A general note about posting comments: the default was, unknown to me, set to require a registered account. I have changed it so anyone can post a comment. I encourage all comments and I hope this posting will generate more than a few.
While I am a full-time litigator in private practice, I have a keen interest in statutory interpretation, having spent eight years as a copyright attorney in the federal legislative branch, including a stint as copyright counsel to the U.S. House of Representatives IP subcommittee. I have drafted a fair number of bills, including quite a few that became law. Three that became law were included in the 1994 GATT implementing legislation. Two of those three concern the unauthorized fixation, transmission, or subsequent sale of unauthorized live musical performances. (The third is the 104A restoration section in the same legislation). This posting concerns the bootleg provisions.
There is a civil provision in 17 USC 1100 and a criminal provision in 28 USC 2319A. The heart of both provisions is the same: a violation occurs when, without the permission of the performer(s) someone engages in: (1) a fixation of a live musical performance, or (2) a transmission of such a performance to the public, or (3) a distribution in copies or phonorecords of (1).
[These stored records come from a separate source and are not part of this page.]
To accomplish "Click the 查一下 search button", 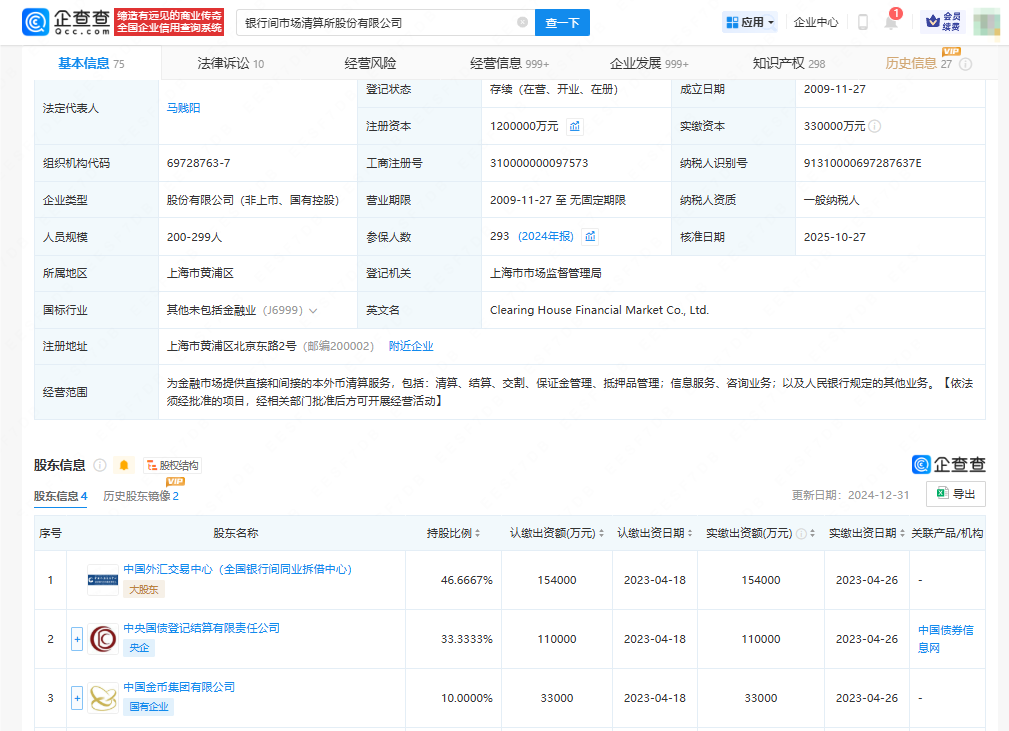I will click(x=561, y=21).
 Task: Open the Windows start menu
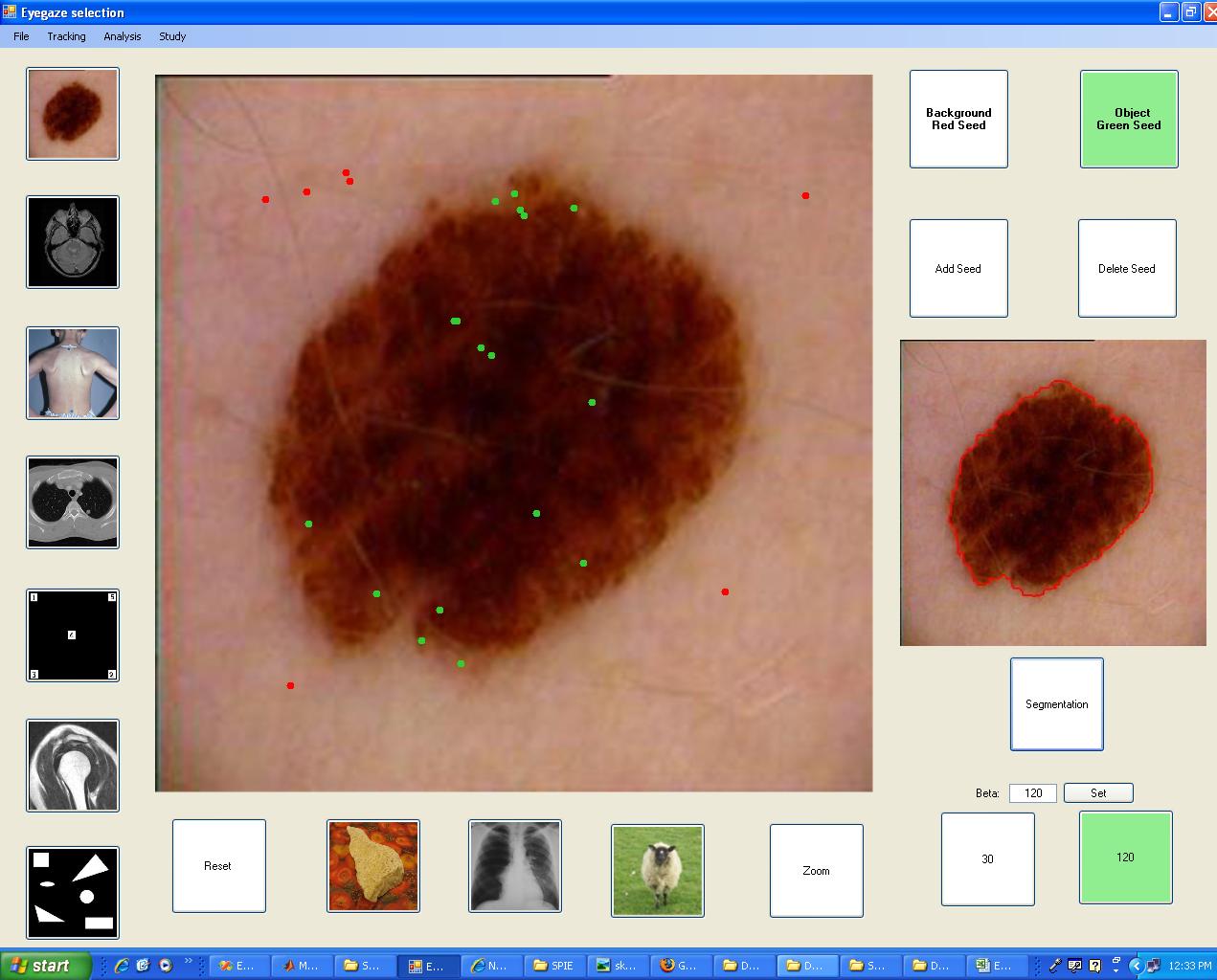(x=45, y=966)
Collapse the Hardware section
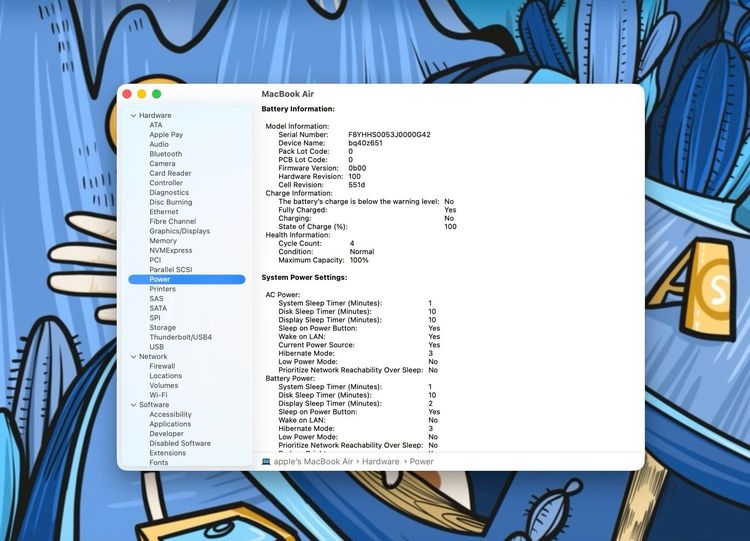750x541 pixels. (133, 116)
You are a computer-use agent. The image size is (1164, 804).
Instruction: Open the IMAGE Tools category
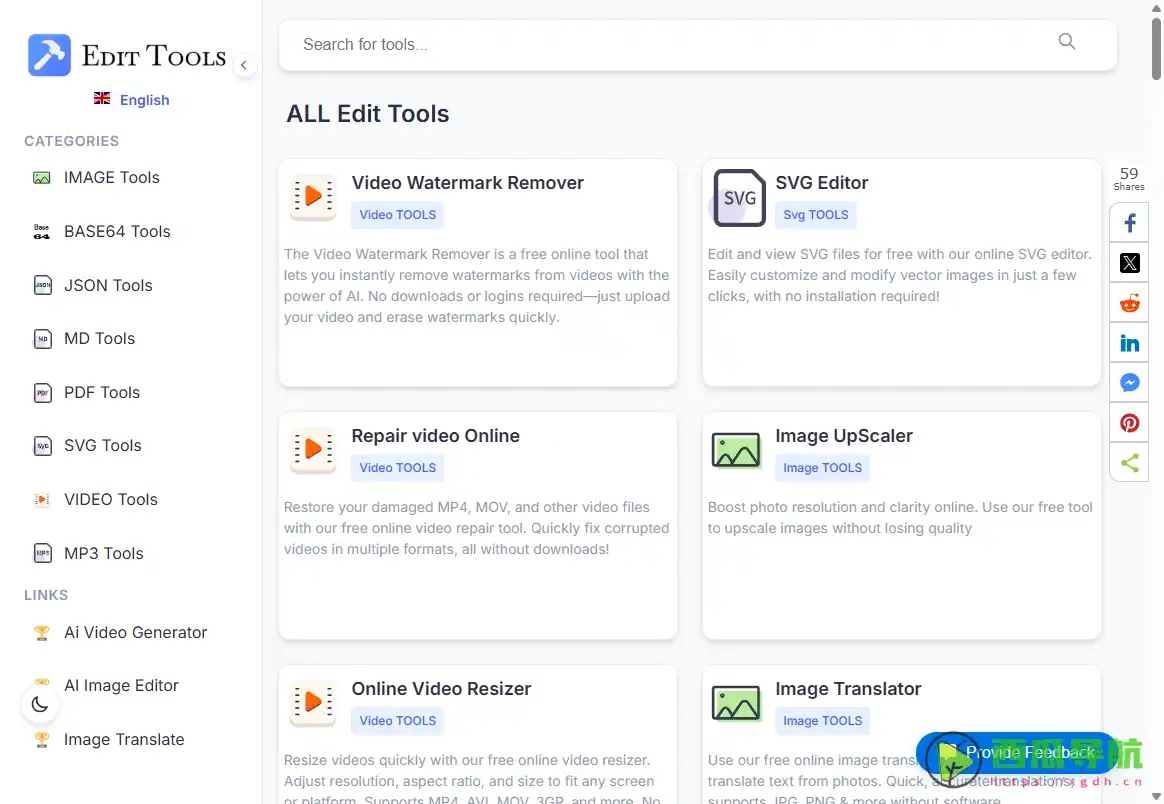(x=111, y=178)
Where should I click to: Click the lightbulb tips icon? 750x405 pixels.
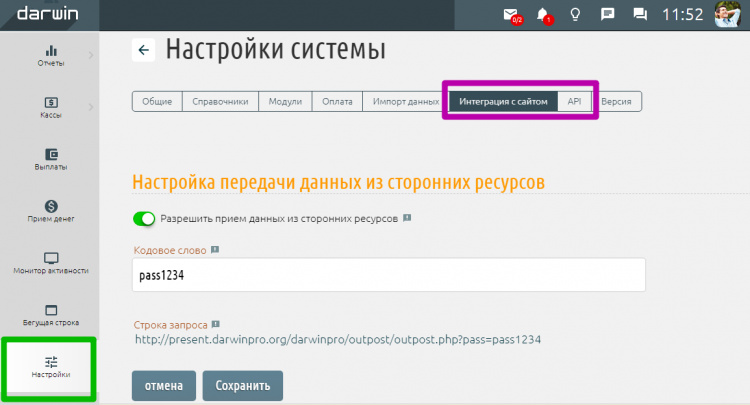(x=575, y=15)
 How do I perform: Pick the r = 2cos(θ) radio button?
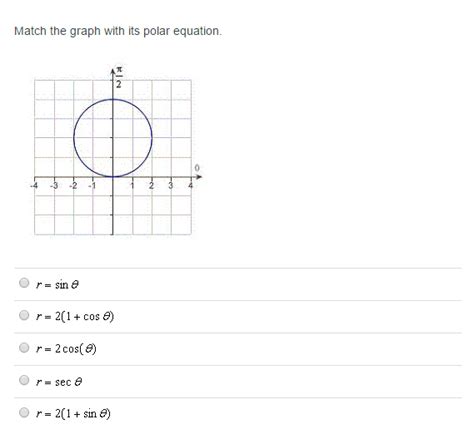[x=24, y=348]
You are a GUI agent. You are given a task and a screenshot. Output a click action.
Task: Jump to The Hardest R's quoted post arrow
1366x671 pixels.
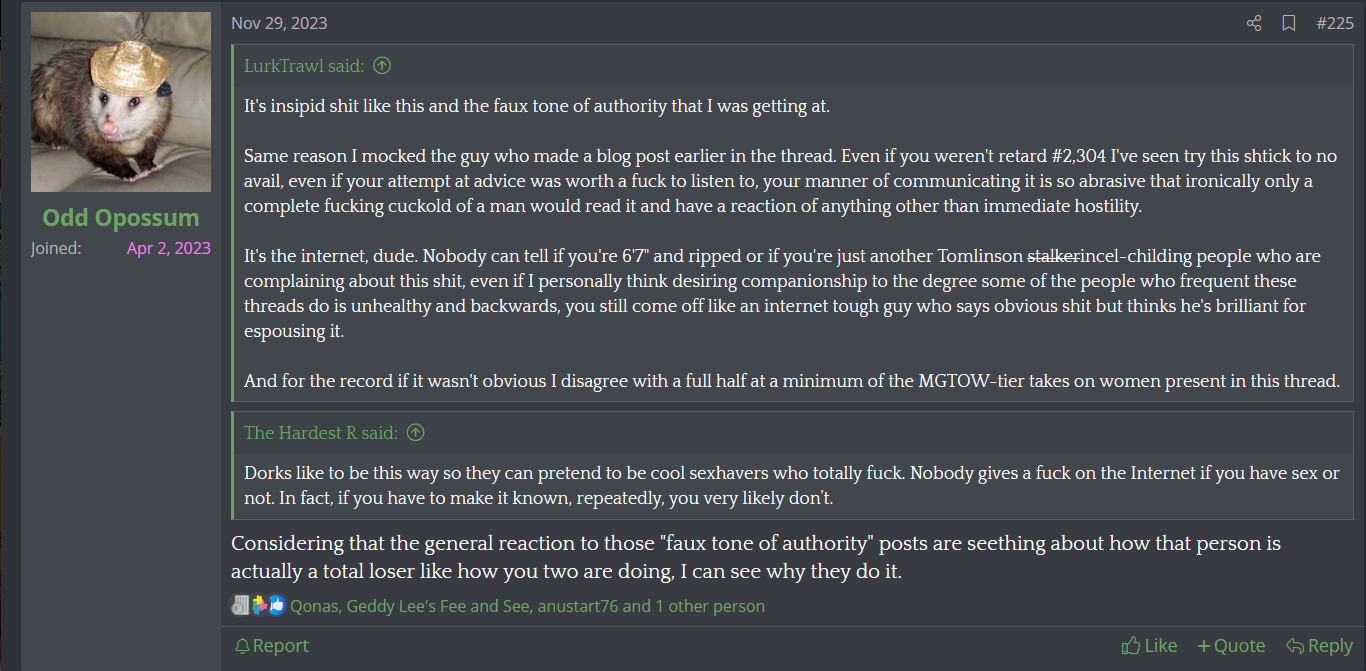[416, 433]
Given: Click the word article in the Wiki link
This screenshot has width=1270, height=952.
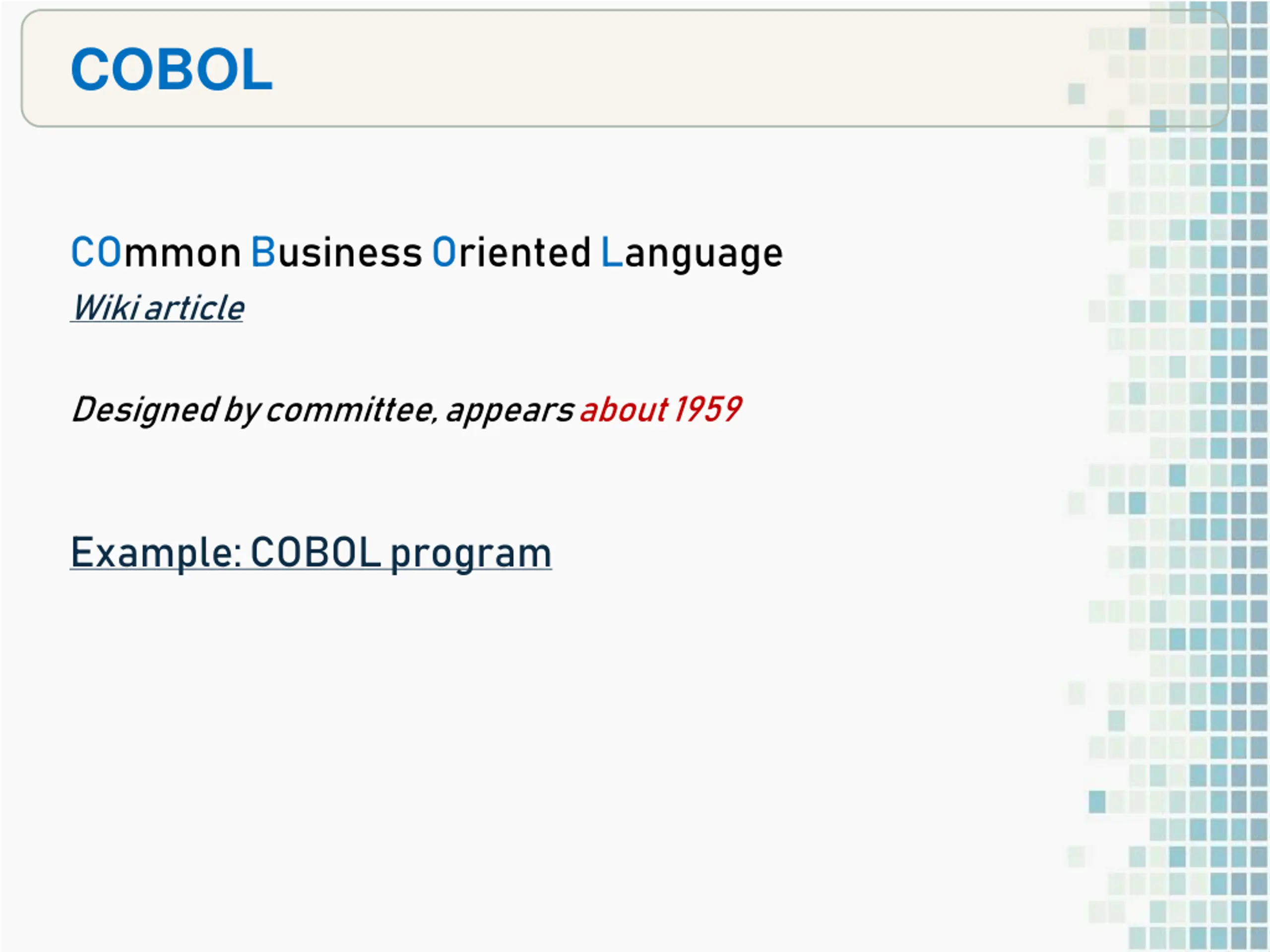Looking at the screenshot, I should pos(194,308).
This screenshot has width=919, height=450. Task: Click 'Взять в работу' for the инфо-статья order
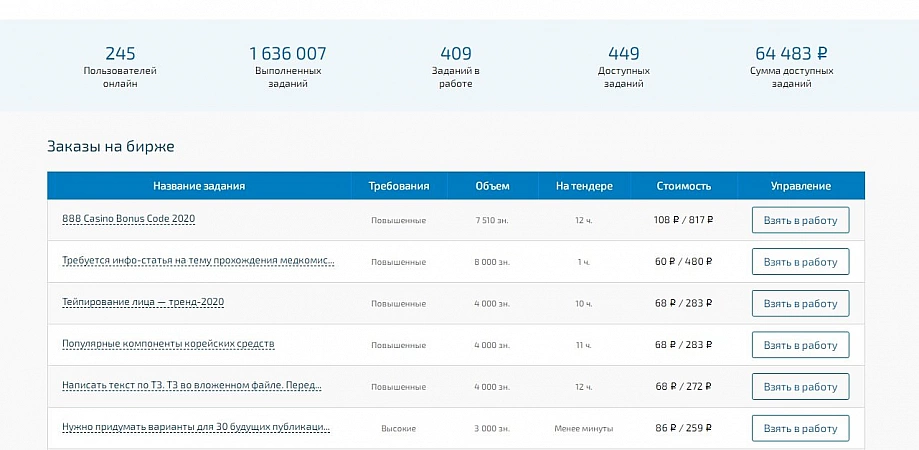tap(800, 262)
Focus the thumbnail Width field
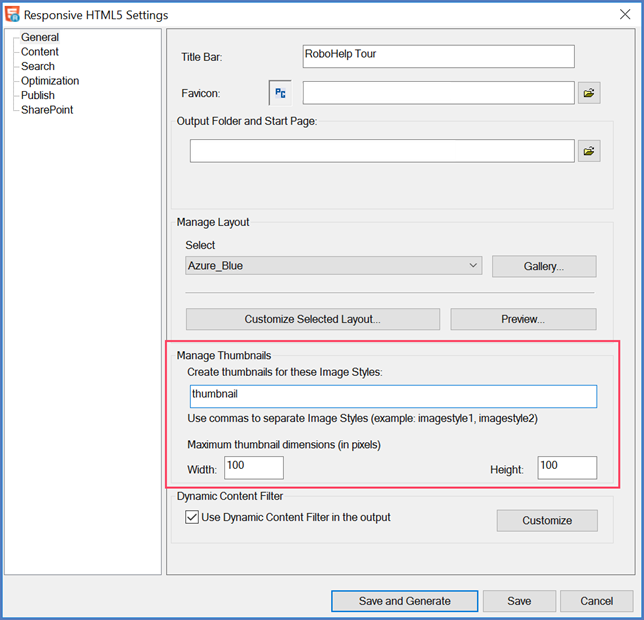The image size is (644, 620). [254, 467]
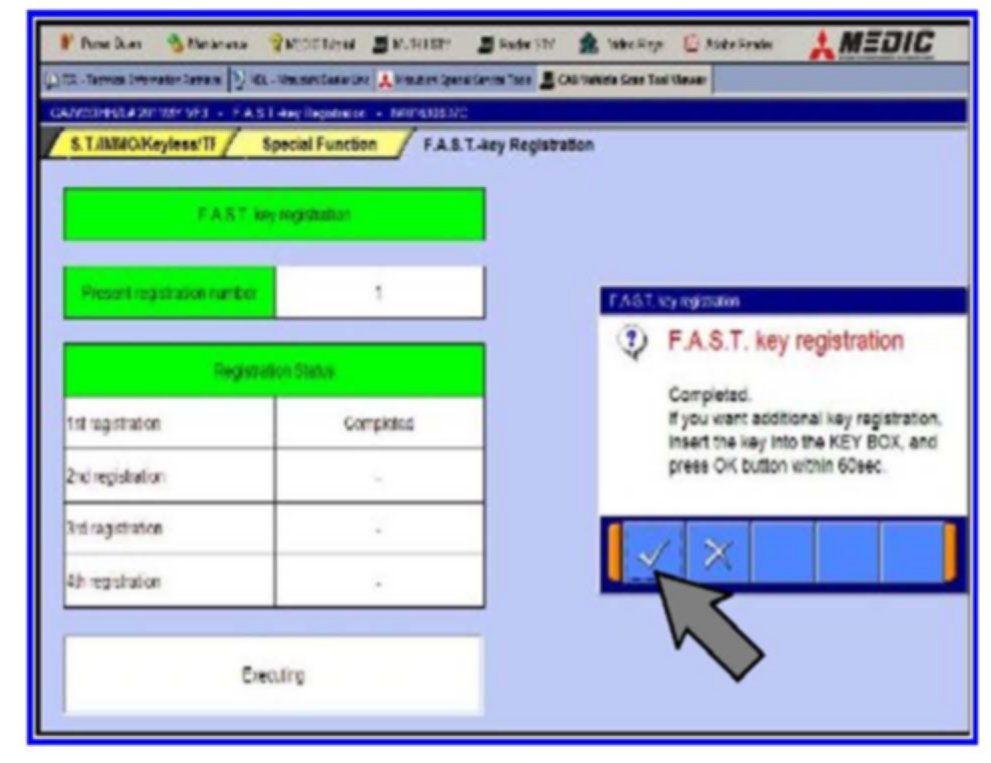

These provisions were inserted into the GATT legislation to comply with TRIPS obligations (Article 14(a)), but the means of compliance as well as the details were a matter of U.S. law. Hayden Gregory (the subcommittee's outstanding chief counsel) and I spent alot of time hashing out the best way to draft appropriate legislation. We carefully and conscientiously reviewed the constitutional issues of legislating under the Copyright Clause or the Commerce Clause. We consulted with the Justice Department's Office of Legislative Counsel, the Copyright Office, RIAA, and academics. Our decision was motivated by the need to comply with a treaty obligation and what we believed the best public policy to be. We were, though, open to other ideas and to criticism.
To get such ideas and criticism, the House IP subcommittee then held a joint public hearing with the Senate IP subcommittee in August 1994. The hearing was particularly noteworthy because both the Office of United States Trade Representative (which had general responsibility for drafting the GATT legislation on behalf of the Administration) and the private sector did not want a hearing on the legislation, nor did they want drafts of the Administration's version of the IP parts of the legislation circulated to the public at large. Bear in mind that this was fast track legislation, meaning it could not be amended after introduction. What was introduced would be what passed: if you couldn't see it before introduction, you had no way demanding changes. My experience with USTR's heavy-handed conduct convinced me that no President should have fast track authority.
By holding a hearing, and also by persuading Senator DeConcini to "out" the Administration's draft by introducing it as a bill and placing it in the Congressional Record, we struck a blow for open government. I mention this because we believed it important to provide those wishing to challenge particular provisions to be heard before introduction so that necessary changes could be made.
Witnesses at the hearing included government officials, private sector representatives, and academics. At my request, two law professors, one quite prominent testified. While they testified at length on perceived constitutional problems with Section 104A, neither they nor anyone else expressed any problems with the bootleg provisions. (One of the two recently signed on to a professors brief discussed below.) The record was held open after the hearing to receive written comments. There were none on the bootleg provisions.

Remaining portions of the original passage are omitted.